Cedar is rot-resistent, but obviously not rot-proof. At least not after 150 years.

I also discovered a broken plate, a rusted jar lid, a broken glass bottle, and of course, more animal bones.



There is no way to know how long the plate, lid, and bones have been under the house. The bones could have been dragged under there by animals at any point. Anny thinks they're too big to be sheep bones, and are probably from a cow or pig.

The glass bottle says: "A. Funkey's Bottling Works, Detroit, Mich". It was hard to find information about it at first, because "A. Funkey" actually refers to Anthony Funke. He went into the soda water manufacturing business around 1868, and started spelling his name "Funkey" in 1873. By 1878, he went back to Funke. I have to assume that this bottle dates to the mid-1870s. Here is Anton Funke and family in the 1870 census:



Everyone knows that Vernor's, invented in 1866, is the oldest soft drink in the United States--but it was not the first. An 1867 article in the Detroit Free Press mentions that Warren Cronk had been manufacturing carbonated soft drinks in Detroit for twenty years. That article also explains how pop was manufactured in those days:
The water to be charged with gas is placed in strong vessels called "fountains," usually made of iron. The gas, obtained by the bringing together of sulphuric acid and marble dust, is passed through water to purify it, conducted to the "fountains," and after sufficient agitation in contact with the gas at high pressure the water becomes changed, and is then what is known as soda water. The syrup, flavored either with lemon or sarsaparilla is added during the process of bottling. The water is bottled and corked by machinery skillfully handled, and an experienced workman has, with one machine, bottled in a single day as many as seven hundred dozen. ...

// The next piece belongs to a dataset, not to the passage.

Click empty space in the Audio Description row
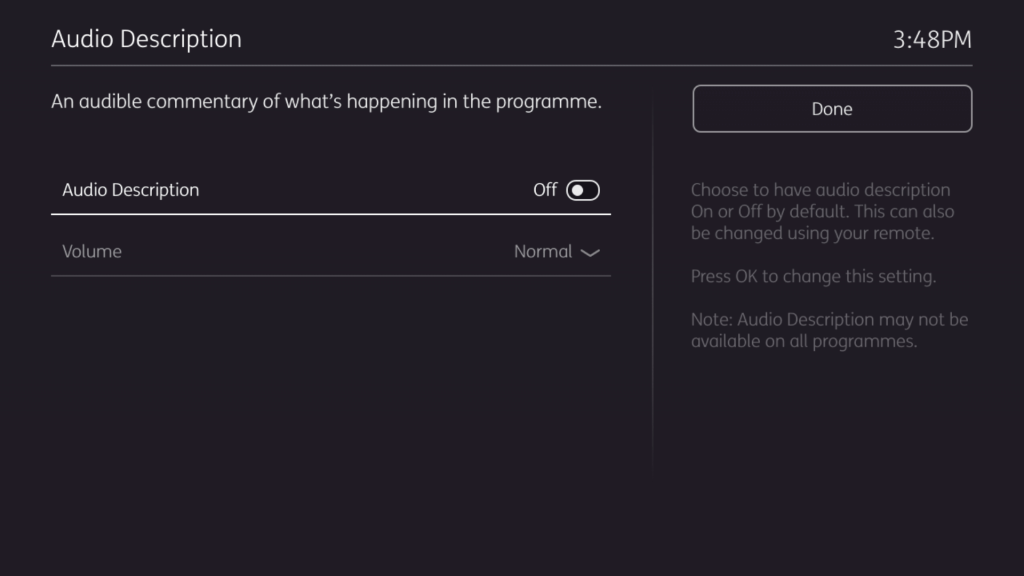Viewport: 1024px width, 576px height. 360,190
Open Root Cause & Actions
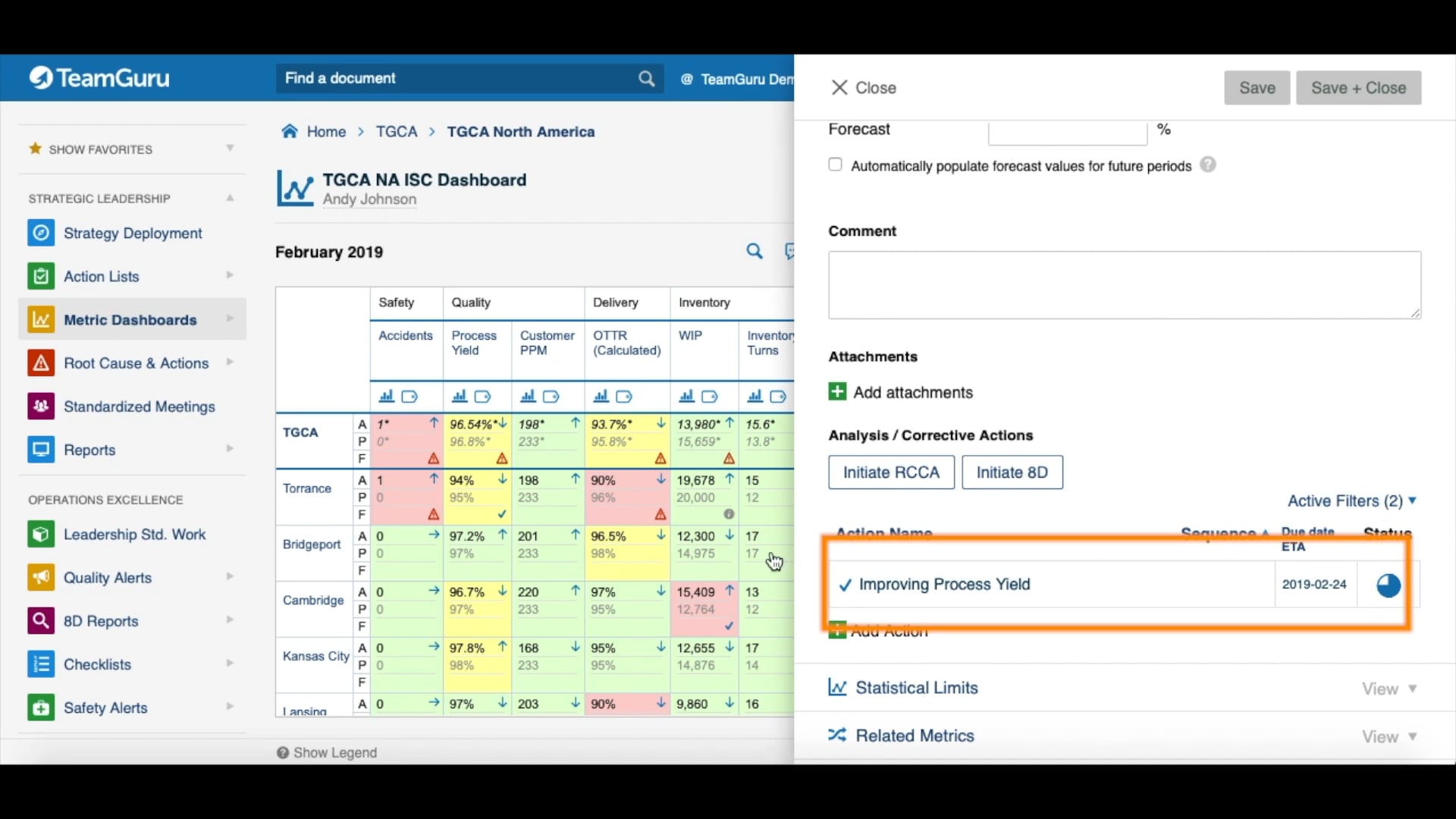The image size is (1456, 819). 134,362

Considering the immense quantities these establishments produce, we find that the manufacture of "pop" in this locality, is of greater magnitude than is generally supposed. The demand, of course, depends much upon the state of the weather, but during the "heated term," it often exceeds the supply.

(Detroit Free Press, 6 July 1867)

Sarsaparilla (or sometimes "sasparilla") used to be the main flavoring ingredient in root beer.

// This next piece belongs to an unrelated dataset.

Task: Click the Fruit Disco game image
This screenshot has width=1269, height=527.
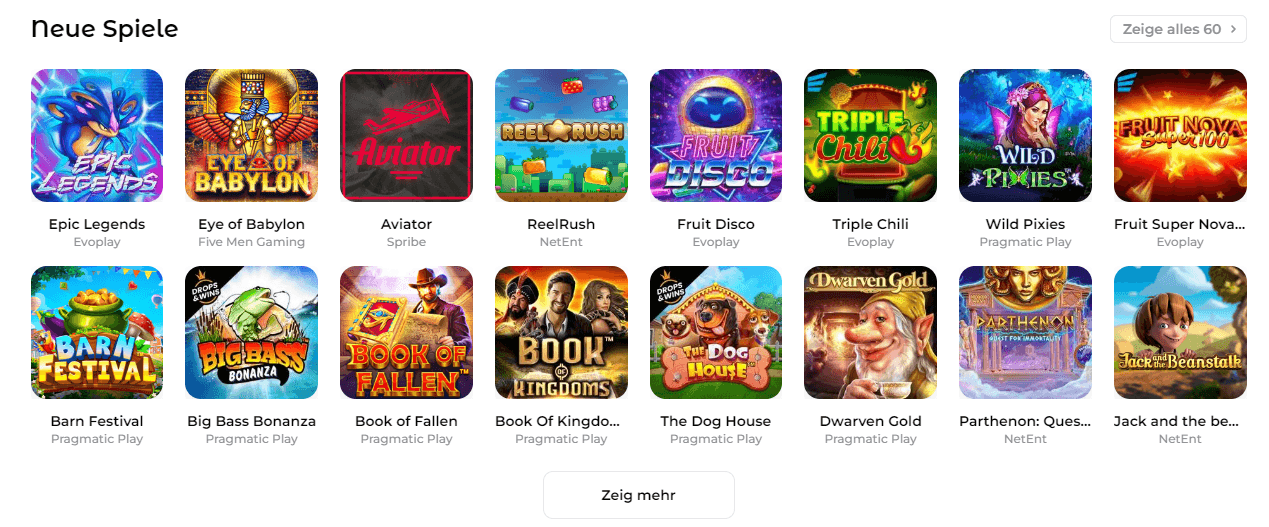Action: (716, 136)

Anton Funke died on December 5, 1905. The following appeared in the Free Press the next day:



The Bernard Stroh mentioned in the article is, of course, the founder of Stroh Brewery.

Sarsaparilla is carcinogenic, but it sure makes me thirsty for some sulphuric acid and marble dust!

It tastes as good as vegetable oil that's been mixed with hydrogen gas and nickel oxide shavings!